| Parte del documento |
--- --- ---

SPY FINANZA/ I nuovi siluri contro l’Italia
Dall'Europa arrivano notizie che, dietro una patina positiva, nascondono delle brutte sorprese per l'Italia, che si prepara ad affrontare le elezioni. MAURO BOTTARELLI
E pensare che la giornata era anche iniziata bene. Stando a quanto emergeva dal primo rapporto messo a punto dalla Commissione Ue sulla base dei dati della Bce, l’Italia è tra gli Stati membri ad aver ottenuto i migliori risultati nella riduzione della propria quota di crediti deteriorati (Npl). In base alle tabelle pubblicate, in un anno l’Italia ha diminuito la quota del totale degli Npl del 24,6% – un quarto – passando dal 16,2% del giugno 2016 al 12,2% del giugno 2017. Meglio ha fatto solo la Slovenia, con un calo di 30,4%. Segue l’Irlanda -20,6%, mentre appare meno brillante la Grecia, -0,6%. Anche gli Npl nel settore privato sono diminuiti dal 20% del giugno 2016 al 15,9% nel giugno 2017. A fine giugno 2017 – evidenziava la Commissione – i dati rivelano alcune importanti vendite dei crediti deteriorati, che hanno avuto effetti sui bilanci delle banche. In particolare, viene fatto riferimento alla vendita di 17,7 miliardi di Npl da parte di Unicredit (completata a settembre 2017) e alla cartolarizzazione delle sofferenze da parte del Monte dei Paschi di Siena, per un valore contabile lordo di 26,1 miliardi, non ancora completato.
«Nel 2017 la cartolarizzazione dei crediti deteriorati si è sviluppata in un’importante strategia usata dalle banche per ripulire i propri bilanci», evidenzia Bruxelles, che indica come nel 2017 le banche abbiano «aumentato il loro ricorso alla Garanzia Cartolarizzazione Sofferenze (Gacs)». A questo riguardo – si osserva – «l’operazione del Monte dei Paschi costituisce la più grossa la cartolarizzazione di Npl del mercato italiano». E fin qui, c’erano pochi dubbi. Ma non basta. «I progressi fatti dall’Italia nella riduzione dei crediti deteriorati vengono ritenuti notevoli», stando a quanto si apprendeva da fonti a Bruxelles. Il Paese ha compiuto «un’inattesa accelerazione, con la riduzione di un quarto delle sue sofferenze in un anno, mentre la media degli altri Paesi è stata di un terzo. I rischi non sono finiti ma i risultati vengono definiti molto incoraggianti».

--- --- ---

| Estratto del dataset |
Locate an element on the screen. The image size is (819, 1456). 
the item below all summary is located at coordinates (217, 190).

--- --- ---

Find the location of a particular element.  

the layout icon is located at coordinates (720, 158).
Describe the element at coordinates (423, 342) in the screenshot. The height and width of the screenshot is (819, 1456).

--- --- ---

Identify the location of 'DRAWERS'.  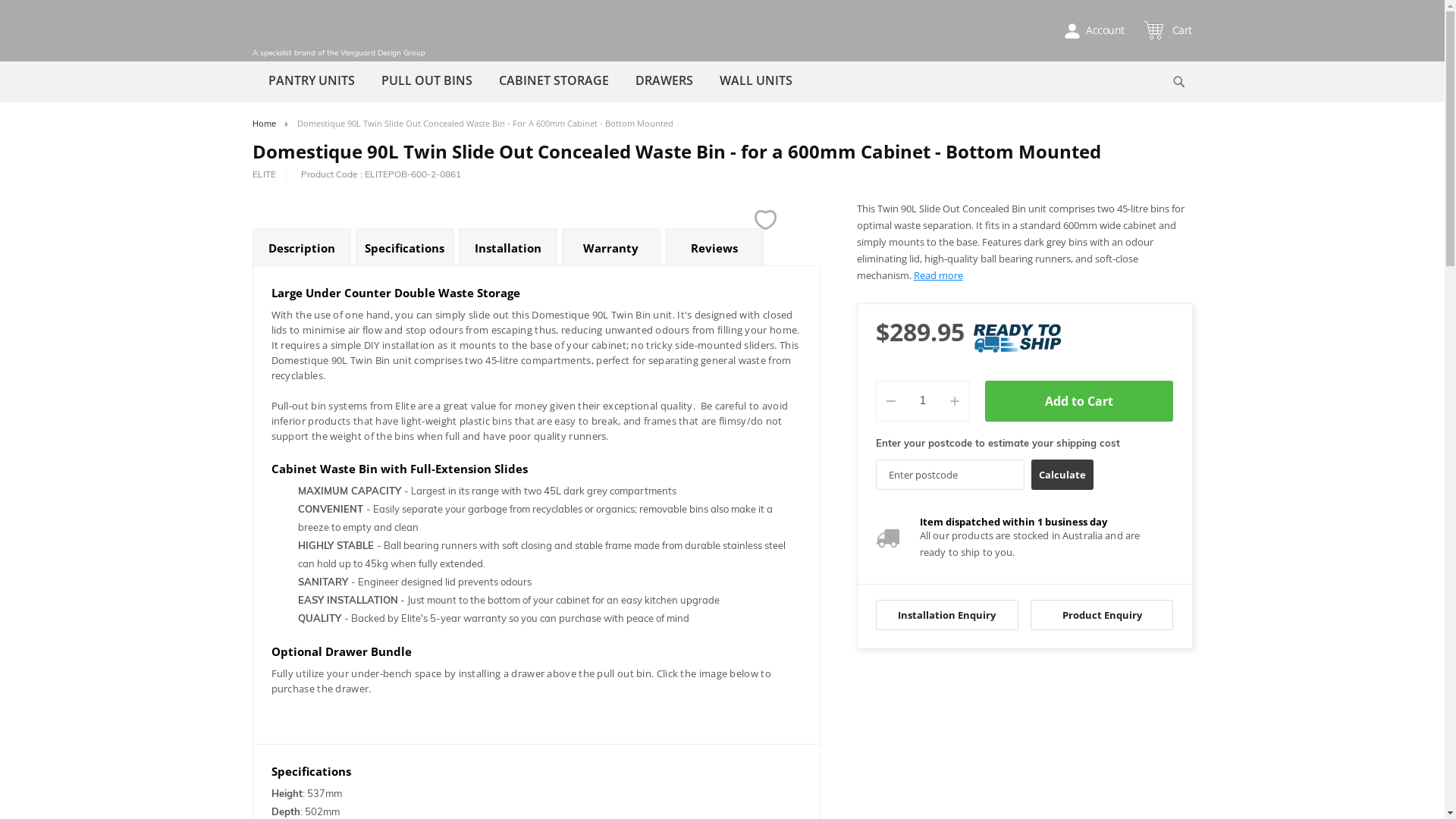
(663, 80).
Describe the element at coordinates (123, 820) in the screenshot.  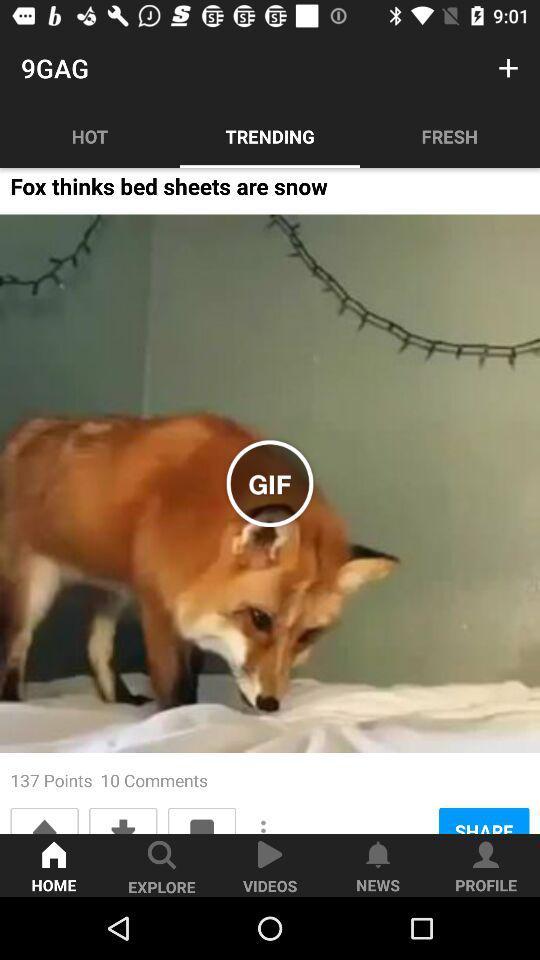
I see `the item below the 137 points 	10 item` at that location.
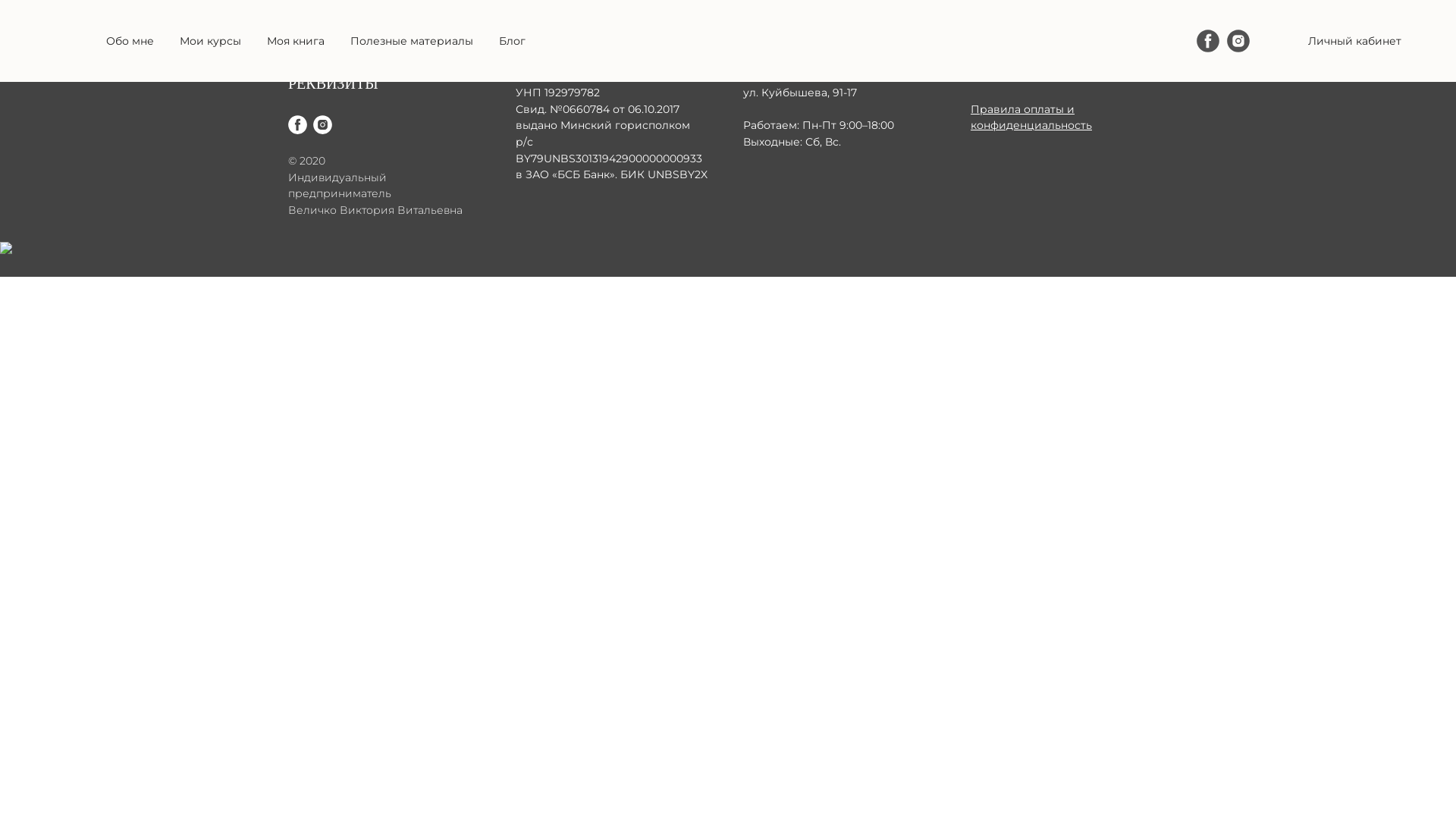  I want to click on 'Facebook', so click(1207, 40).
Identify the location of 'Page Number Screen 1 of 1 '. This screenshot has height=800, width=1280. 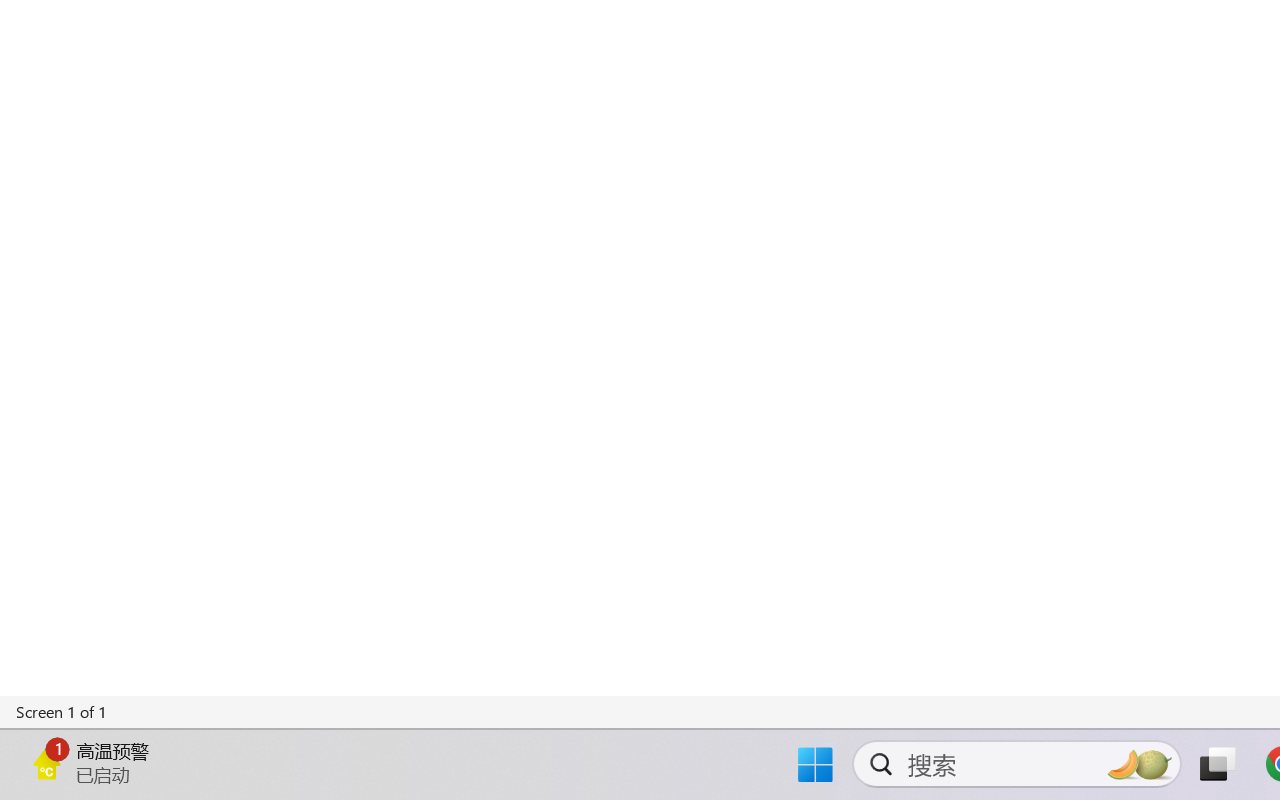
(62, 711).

--- --- ---

| Problemi e compiti |
**a)** Elenca tutti i Paesi per cui l'articolo sui crediti deteriorati indica il calo annuo della quota di Npl, ciascuno con la sua percentuale.
**b)** Riprendi l'articolo sui crediti deteriorati delle banche italiane e proseguilo dopo l'ultima frase.

| In risposta |
**a)**
Italia: -24,6%
Slovenia: -30,4%
Irlanda: -20,6%
Grecia: -0,6%

**b)**
Ora, una cosa che va detta subito, visto che non abbiamo l’anello al naso da queste parti: se quegli Npl stanno andando via come il pane, manco fossero iPhone in saldo, è perché tanto puzzolenti e schifosi non sono, al netto della minaccia Bce dell’addendum e dell’esposizione al pubblico ludibrio del nostro sistema bancario da parte di competitor stranieri che puntano a fare incetta di filiali e quote di mercato ad altrettanto prezzo di saldo. In effetti, non stiamo facendo questo grande affare a vendere quegli Npl a 20-25 sull’euro, ma ci hanno stretto in un angolo, per l’ennesima volta e, mentre noi ci autosputtanavamo – scusate il termine ma quando ci vuole, ci vuole – con la Commissione d’inchiesta sul sistema bancario, gli altri creavano le basi per l’assalto prossimo futuro (il che non vuol dire non perseguire chi ha sbagliato o nascondere l’immondizia sotto il tappeto, ma, come fanno i nostri partner, lavare i panni sporchi in famiglia). Tant’è, siamo Tafazzi nell’anima.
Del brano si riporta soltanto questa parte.